Even More Feng Shui and Architectural Digest (The Silly and the Great)

This isn’t from Architectural Digest, but it illustrates the “opposing couches” problem I mention at the end of this post. Couches across from each other say “opposing viewpoints,” but you can fix that problem with a crystal between them. (Image by Pexels from Pixabay)

This is what happens when you’ve got as many back issues as I’ve still got—but the pile is rapidly dwindling. Let’s start with some silly things, such as this ad I’m looking at for a closet design. There’s what looks to be a big round skylight in the center of the giant closet, and hopefully everyone knows that direct sunlight is going to fade clothes badly, especially anything red (red being the weakest pigment).

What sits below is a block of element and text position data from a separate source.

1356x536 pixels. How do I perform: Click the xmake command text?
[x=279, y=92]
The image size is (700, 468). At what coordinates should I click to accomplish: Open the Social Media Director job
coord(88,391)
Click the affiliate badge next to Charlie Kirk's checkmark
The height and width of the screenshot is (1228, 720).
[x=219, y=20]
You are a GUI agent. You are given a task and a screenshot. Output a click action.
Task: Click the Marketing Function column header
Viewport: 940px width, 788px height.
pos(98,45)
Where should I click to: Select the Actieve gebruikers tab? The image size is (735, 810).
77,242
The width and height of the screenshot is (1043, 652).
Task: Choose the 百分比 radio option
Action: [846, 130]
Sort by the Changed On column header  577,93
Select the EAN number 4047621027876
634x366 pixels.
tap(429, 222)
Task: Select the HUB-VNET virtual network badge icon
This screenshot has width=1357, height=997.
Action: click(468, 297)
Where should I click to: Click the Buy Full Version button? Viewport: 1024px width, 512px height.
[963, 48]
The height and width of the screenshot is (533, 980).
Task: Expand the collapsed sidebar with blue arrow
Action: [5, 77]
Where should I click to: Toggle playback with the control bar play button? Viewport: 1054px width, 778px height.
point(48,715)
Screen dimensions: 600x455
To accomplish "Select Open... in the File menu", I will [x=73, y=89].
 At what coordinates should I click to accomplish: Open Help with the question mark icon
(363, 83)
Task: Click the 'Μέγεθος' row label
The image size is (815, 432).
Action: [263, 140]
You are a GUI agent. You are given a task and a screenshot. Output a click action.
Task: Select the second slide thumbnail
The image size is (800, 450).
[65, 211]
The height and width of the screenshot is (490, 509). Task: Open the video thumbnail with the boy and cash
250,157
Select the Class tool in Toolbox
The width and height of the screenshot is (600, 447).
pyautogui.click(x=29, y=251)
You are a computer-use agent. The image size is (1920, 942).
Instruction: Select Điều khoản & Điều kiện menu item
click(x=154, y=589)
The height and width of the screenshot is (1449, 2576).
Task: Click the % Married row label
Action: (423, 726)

In the center of the closet is a giant square hassock with a couch scarf casually draped over it. Now a couch scarf on a couch makes sense—the house is a little chilly and instead of turning the heat up, you pull a couch scarf over or around you. But on a hassock in a closet—it looks super weird! Somebody’s just trying to sell couch scarves—as if they were appropriate anywhere—what’s next—couch scarves on breakfast bars?

Another silly thing—somebody’s Arizona house has got a Stark brand carpet on the floor of the billiard room. That sounds all nice and fine—until you look for more than one second, and you realize that the carpet was probably rolled out minutes before the photographer took the picture. All the lines of it being rolled up are still very plain on the carpet. I’m very surprised they printed that picture! You could practically trip on the roll wrinkles. The lesson here (as far as I’m concerned) is that every rug or carpet needs a pad under it. A pad (and five minutes of walking) would have taken all those roll wrinkles out. The most amazing thing about rug pads is that they add hundreds of years to the life of the rug!

The same issue (January 2015) has a great example of good design and good feng shui. There’s a long darkish hall in a “minimalist” NYC apartment. (I put minimalist in quotes because it’s the busiest minimalist space I’ve ever seen—stuff on top of stuff, stuff in front of stuff.) But in the hall, there’s one entire long wall that’s been lacquered to create a mirror effect. The long wall opposite the mirror has eighteen vintage Charlotte Perriand light sconces, and the effect couldn’t be better. That long hall seems spacious and magical!

Let’s go on to a couple more silly things before we end on a positive note. They’re both ads—the first one is for a lounge chair called Lockheed Lounge designed by Marc Newson for a company called Phillips. It’s made up of little pieces of riveted metal—that’s right—the whole chair, and I don’t think I’ve ever seen anything that looked more uncomfortable. Remember my phrase? More dollars than sense! And that same phrase applies to an ad for an orange sofa by Michael Amini. It’s a lovely sofa, but one of the throw pillows (that’s designed to go with it) has a great big AM embroidered on it. I know where I’d throw that pillow!

That same issue (May 2015) has an article with another piece designed  by Charlotte Perriand—a lovely round, black coffee table—placed in the center between two huge half-circle white couches in a London penthouse. When I showed it to my husband, he asked if they had the problem of “a couch directly facing another couch” (which says “opposite points of view—arguments”). I replied, “Yes, it sure does, but wouldn’t a large crystal look great on that table?” And that would be the solution—the crystal symbolizes “dispersing the opposing energy”. (See page 94 & 95 of Feng Shui for Hawaii for more on this topic.)